* _DOCUMENT PASSAGE_:

___

Distributed Tracing Best Practices

Overview

Distributed tracing is the third pillar of observability, providing visibility into how requests flow through distributed systems. While metrics answer "how many/how fast?" and logs provide "what happened?" detail, tracing answers "where did the request go?" and "where did time get spent?"

In monolithic applications, a stack trace tells you the call path. In microservices, a single user action might traverse 10+ services - tracing reconstructs that distributed call path.

What distributed tracing provides:

Request flow visualization: See the complete path a request takes through your system
Latency breakdown: Understand which services/operations contribute to total response time
Bottleneck identification: Pinpoint slow database queries, external API calls, or inefficient code
Dependency mapping: Visualize how services call each other
Error attribution: Identify exactly where failures occur in the call chain
Performance regression detection: Compare trace patterns over time to spot degradations

This guide covers tracing fundamentals, OpenTelemetry instrumentation, trace context propagation, and integration with Jaeger for visualization.

Tracing vs. Metrics vs. Logs

Understanding when tracing provides unique value:

Aspect	Distributed Tracing	Metrics	Logs
Question	"Where did time go?"	"How much/how fast?"	"What happened?"
Structure	Directed acyclic graph (DAG) of spans	Time-series numbers	Text/JSON events
Scope	Single request across services	Aggregate across all requests	Individual events
Use case	Latency investigation, bottleneck ID	Alerting, trend analysis	Debugging, audit
Example	"Request took 2.5s: 1s in API gateway, 1.2s in database, 0.3s in cache"	"P95 latency: 850ms"	"DB query failed: timeout after 30s"

When to use tracing:

Investigating why specific requests are slow
Understanding service dependencies
Debugging cross-service issues
Performance optimization (finding where time is spent)

Tracing complements but doesn't replace:

Metrics for alerting (trace all requests, but metrics tell you when to investigate)
Logs for detailed why (traces show the slow service, logs show the specific error)

Core Principles

Trace Every Request: Instrument all services to capture complete request flows
Propagate Context: Pass trace and span IDs across service boundaries via headers
Meaningful Span Names: Use descriptive names that identify operations (GET /api/users, db.query.users.findById)

___

Element lookup entries
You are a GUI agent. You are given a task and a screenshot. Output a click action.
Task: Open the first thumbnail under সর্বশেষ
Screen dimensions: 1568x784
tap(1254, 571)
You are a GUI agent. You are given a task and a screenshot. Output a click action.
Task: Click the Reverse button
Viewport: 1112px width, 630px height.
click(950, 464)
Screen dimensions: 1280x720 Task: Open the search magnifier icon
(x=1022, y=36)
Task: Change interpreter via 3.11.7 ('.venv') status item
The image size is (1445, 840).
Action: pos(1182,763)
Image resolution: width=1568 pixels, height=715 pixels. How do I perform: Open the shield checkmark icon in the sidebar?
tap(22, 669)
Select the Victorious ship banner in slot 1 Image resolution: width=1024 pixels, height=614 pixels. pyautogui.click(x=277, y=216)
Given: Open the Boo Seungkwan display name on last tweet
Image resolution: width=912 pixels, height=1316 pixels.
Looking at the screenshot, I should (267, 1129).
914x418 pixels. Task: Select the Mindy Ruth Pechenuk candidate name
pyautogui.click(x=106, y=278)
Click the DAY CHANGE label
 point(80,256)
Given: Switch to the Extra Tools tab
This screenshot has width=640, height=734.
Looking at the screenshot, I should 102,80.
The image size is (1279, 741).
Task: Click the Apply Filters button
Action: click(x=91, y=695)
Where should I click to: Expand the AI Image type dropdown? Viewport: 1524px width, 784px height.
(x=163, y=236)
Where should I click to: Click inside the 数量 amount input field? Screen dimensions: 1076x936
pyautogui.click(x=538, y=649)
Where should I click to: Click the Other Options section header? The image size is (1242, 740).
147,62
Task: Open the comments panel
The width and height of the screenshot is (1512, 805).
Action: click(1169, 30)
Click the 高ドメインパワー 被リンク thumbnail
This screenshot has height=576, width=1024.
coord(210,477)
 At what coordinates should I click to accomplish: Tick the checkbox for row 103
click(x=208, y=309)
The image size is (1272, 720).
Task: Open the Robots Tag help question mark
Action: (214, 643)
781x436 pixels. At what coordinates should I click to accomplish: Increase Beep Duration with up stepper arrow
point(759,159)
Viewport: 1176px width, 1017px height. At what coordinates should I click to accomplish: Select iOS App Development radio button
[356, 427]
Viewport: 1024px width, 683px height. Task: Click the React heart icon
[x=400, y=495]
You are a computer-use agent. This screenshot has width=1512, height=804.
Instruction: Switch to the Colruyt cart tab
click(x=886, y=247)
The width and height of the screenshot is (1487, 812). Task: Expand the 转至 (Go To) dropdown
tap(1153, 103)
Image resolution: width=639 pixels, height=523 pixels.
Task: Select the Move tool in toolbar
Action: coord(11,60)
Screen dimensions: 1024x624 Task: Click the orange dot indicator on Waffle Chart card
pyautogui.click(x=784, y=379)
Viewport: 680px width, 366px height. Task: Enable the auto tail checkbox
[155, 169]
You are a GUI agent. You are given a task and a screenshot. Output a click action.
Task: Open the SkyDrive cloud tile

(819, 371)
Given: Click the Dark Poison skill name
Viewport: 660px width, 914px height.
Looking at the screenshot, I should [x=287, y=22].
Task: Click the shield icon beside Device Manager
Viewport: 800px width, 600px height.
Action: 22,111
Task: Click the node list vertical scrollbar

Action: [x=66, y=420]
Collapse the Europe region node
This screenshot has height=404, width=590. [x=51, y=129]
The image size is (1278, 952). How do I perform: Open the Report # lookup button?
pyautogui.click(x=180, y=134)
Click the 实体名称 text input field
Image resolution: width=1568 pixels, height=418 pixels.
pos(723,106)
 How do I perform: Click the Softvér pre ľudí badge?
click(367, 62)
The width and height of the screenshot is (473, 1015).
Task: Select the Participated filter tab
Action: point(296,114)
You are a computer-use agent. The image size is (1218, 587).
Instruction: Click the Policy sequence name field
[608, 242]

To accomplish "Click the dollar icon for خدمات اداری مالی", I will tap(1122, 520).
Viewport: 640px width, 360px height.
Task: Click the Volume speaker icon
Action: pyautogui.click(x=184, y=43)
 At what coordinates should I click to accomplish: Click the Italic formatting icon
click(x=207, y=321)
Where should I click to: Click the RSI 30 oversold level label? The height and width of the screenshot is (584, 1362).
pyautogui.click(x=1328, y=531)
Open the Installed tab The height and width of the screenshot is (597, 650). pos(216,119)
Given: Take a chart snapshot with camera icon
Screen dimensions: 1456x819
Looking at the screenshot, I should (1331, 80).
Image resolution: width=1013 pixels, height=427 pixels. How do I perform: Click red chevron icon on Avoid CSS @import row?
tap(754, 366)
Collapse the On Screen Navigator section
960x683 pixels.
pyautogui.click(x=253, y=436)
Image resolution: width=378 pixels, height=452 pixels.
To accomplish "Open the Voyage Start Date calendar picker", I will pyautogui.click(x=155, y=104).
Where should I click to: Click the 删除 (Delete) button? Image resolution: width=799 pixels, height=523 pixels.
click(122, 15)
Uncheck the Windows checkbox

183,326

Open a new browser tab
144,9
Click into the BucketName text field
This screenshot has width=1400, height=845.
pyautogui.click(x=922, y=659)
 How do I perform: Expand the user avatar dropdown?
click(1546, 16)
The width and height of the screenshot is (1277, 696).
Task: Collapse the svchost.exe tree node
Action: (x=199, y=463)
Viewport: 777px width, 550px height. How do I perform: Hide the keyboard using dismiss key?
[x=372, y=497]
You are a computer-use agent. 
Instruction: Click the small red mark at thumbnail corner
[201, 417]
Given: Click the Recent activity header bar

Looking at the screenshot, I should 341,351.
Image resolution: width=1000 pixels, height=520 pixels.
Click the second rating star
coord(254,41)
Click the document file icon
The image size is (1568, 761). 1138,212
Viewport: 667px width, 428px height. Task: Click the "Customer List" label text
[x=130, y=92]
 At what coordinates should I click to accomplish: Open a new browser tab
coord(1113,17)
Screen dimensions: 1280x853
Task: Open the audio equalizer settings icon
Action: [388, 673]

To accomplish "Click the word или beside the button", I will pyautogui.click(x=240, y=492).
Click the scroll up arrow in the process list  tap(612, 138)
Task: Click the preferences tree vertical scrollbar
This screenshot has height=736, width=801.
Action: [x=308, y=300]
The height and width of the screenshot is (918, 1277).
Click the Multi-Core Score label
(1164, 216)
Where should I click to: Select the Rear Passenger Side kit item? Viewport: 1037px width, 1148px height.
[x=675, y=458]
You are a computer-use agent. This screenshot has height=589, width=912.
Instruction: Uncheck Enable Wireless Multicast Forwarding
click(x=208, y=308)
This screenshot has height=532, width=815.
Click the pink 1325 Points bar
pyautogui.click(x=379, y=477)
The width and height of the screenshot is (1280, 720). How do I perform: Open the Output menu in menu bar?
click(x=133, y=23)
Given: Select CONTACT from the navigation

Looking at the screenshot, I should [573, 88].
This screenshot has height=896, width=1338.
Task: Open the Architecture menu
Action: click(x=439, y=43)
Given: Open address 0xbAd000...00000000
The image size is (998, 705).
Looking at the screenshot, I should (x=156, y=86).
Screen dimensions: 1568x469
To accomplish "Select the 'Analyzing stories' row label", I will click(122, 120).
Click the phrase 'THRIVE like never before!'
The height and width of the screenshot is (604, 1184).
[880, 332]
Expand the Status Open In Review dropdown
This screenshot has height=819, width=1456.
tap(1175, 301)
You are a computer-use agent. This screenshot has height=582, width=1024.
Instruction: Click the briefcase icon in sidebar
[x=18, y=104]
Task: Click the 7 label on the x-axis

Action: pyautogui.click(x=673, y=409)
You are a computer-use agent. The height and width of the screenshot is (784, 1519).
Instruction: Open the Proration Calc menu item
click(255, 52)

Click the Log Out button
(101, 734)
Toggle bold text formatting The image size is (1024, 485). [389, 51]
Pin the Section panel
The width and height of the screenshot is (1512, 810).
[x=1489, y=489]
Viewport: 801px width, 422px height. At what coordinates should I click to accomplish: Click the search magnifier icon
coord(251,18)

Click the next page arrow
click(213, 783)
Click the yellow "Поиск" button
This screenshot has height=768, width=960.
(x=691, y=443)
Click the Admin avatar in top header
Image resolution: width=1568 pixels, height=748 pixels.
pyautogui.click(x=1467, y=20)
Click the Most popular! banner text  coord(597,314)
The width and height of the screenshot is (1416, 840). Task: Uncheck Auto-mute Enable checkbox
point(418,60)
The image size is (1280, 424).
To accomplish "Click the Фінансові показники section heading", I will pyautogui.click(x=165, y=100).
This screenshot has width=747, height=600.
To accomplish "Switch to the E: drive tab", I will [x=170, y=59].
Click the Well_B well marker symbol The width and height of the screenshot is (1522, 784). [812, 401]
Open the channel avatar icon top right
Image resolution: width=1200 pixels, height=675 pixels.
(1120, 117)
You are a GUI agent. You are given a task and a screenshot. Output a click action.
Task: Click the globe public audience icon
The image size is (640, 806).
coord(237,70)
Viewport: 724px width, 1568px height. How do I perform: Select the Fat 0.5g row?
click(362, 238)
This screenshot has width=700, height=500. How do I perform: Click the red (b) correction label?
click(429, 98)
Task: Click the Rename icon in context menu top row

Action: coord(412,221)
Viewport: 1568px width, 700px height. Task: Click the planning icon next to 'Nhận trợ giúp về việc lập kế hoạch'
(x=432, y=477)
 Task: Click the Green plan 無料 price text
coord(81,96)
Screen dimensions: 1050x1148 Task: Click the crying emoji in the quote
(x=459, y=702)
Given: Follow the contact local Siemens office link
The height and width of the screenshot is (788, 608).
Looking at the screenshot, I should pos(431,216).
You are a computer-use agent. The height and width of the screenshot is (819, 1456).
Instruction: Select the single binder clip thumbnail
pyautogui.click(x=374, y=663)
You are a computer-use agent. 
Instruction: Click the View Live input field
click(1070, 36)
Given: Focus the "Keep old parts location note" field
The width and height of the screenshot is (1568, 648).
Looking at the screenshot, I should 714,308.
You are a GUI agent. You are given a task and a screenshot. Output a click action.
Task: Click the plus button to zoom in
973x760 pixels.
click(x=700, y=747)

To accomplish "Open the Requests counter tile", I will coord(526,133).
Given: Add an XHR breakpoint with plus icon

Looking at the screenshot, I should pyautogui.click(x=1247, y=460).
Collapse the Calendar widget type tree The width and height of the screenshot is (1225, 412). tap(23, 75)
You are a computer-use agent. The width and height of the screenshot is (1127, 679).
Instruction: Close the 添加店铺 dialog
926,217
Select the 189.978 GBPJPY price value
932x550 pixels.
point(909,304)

___

* _TASK INSTRUCTIONS_:
1 - In the tracing guide above, rewrite the paragraph that begins "Distributed tracing is the third pillar" as a short bulleted list that keeps its main facts.
2 - Write out the passage of the tracing guide from "Investigating why specific" up to and including "time is spent)".
3 - Summarize the tracing guide in two sentences.

* _RESPONSES IN ORDER_:
1 -
- Distributed tracing is the third pillar of observability.
- It shows how requests flow through distributed systems.
- Metrics answer "how many/how fast?"
- Logs provide "what happened?" detail.
- Tracing answers "where did the request go?" and "where did time get spent?"

2 -
Investigating why specific requests are slow
Understanding service dependencies
Debugging cross-service issues
Performance optimization (finding where time is spent)

3 - Distributed tracing, the third pillar of observability, shows how requests flow through distributed systems and where time is spent, reconstructing call paths that may cross 10+ services. It complements metrics for alerting and logs for detail, and its core principles are to trace every request, propagate context across service boundaries via headers, and use meaningful span names.